Das Velebit in Kroatien stand schon länger auf unserer Liste an Kletterzielen und Ende Mai 2025 hatte es dann auch endlich mal geklappt. Am Ende des Urlaubs kamen wir zu dem Schluss: Warum waren wir da noch nicht schon früher und da gehen wir wieder hin! Das Velebit bietet nämlich hervorragenden, wasserzerfressenen Kalk, der auch in niedrigen Schwierigkeitsgraden ein großes Repertoire auch an sehr schönen leichten Routen bietet, eingebettet in eine herrliche Landschaft bei der die blaue Adria auch nie weit weg ist. Von voll eingebohrten Klettergartenrouten bis hin zu langen Graten zum komplett selbst absichern wird auch hier einiges geboten, damit einem nicht so schnell langweilig wird. Wir hatten uns in Seline, ein paar Kilometer vom Nationalpark Paklenica entfernt, einquartiert, ein ruhiger Ort zum Abschalten. Der nächste Kiesstrand zehn Minuten zu Fuß entfernt und auch ein gutes kroatisches Restaurant („Bei Ivan“) in Laufreichweite in dem wir uns einmal durch die Karte gefuttert haben, was will man mehr. Im Meer war ich auch fast jeden Tag nach dem Klettern, das hatte schon 18°C, also ausreichend zum Schwimmen ab dennoch kalt genug, damit außer uns eigentlich als niemand am Strand war.

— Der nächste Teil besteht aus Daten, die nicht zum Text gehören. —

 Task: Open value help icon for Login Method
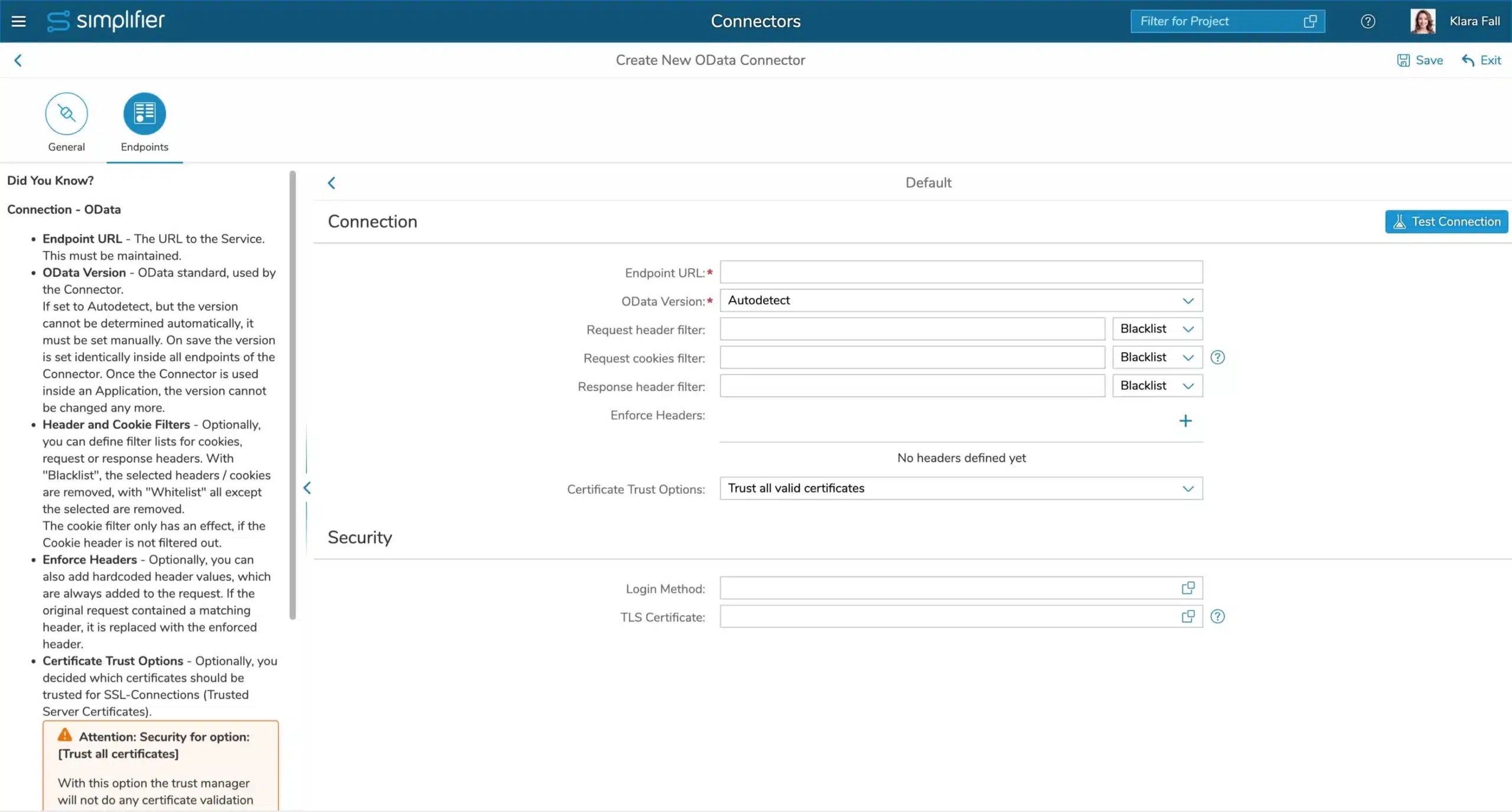click(x=1187, y=588)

Neben dem Klettern im Velebit machten wir auch einen Tag einen Abstecher auf die Insel Pag um an dem bizarr verwitterten Fels in wüstenänhlicher Landschaft zu klettern. Die Luv-Seite von Pag ist nämlich voll den im Winter orkanstarken Bora-Winden ausgesetzt, weshalb es dort keine Vegetation gibt und eine Landschaft erzeugt, die eher an die am Toten Meer denn am Mittelmeer erinnert. Sehr unwirklich und auf jeden Fall einen Besuch wert.
Als, nennen wir es mal „Rasttag-Plus“ stiegen wir in einer sehr langen Tagestour noch von dem Vaganski Vrh (1757 m), dem höchsten Velebitgipfel aufs Dach. Landschaftlich überaus lohnende aber es waren dann halt doch 2029 hm Aufstieg, die wir uns in die Beine drücken durften, da man fast auf Meereshöhe startet und es noch einiges Auf- und Ab hat. Nach dem Rasttag waren wir auf jeden Fall mehr durch als nach den Klettertagen…

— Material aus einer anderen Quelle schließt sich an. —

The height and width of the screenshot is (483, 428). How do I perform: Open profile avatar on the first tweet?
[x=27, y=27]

Zu den einzelnen Kletterzielen und Touren
Paklenica
Im Nationalpark Paklenica hat es hunderte sowohl voll eingerichtete als auch Trad-Routen (da ist für jeden was dabei), die man im Prinzip alle von der Schlucht aus angeht. Der Fels ist i.A. super, es gibt keinerlei Notwendigkeit Schrott zu klettern. Der Park kostet ein paar Euro Eintritt, dafür hat man eine sehr gute Infrastruktur, Klettern ist explizit gestattet und man ist als Kletterer herzlich willkommen (siehe auch: https://np-paklenica.hr/de/klettern-de/kletteranlage-de). Bissle Obacht bei den Meterangaben im Kletterführer: Das sind Höhen- und nicht Klettermeter. In senkrechter Wandkletterei ist das nicht relevant, bei längeren Grattopuren, gerade mit Flachstücken, kommen dann doch paar Klettermeter mehr zusammen als die angegebenen Meter im Kletterführer.
Gekletterte Touren:
Kukovi Ispod Vlake „Nosororg“ (4c): Einer der leichten Klassiker in Paklenica mit 0 Zustieg. Man startet wirklich direkt am Parkplatz und es geht in klarer Linie über einen Pfeiler in sechs Seillängen hoch. Die Route ist voll eingebohrt und ausgesprochen schön, dadurch aber auch sehr beliebt. Wir steigen schon um 06:30 Uhr ein und waren noch alleine. Als wir um 10 wieder unten waren, war in jeder (!) Seillänge eine andere Seilschaft…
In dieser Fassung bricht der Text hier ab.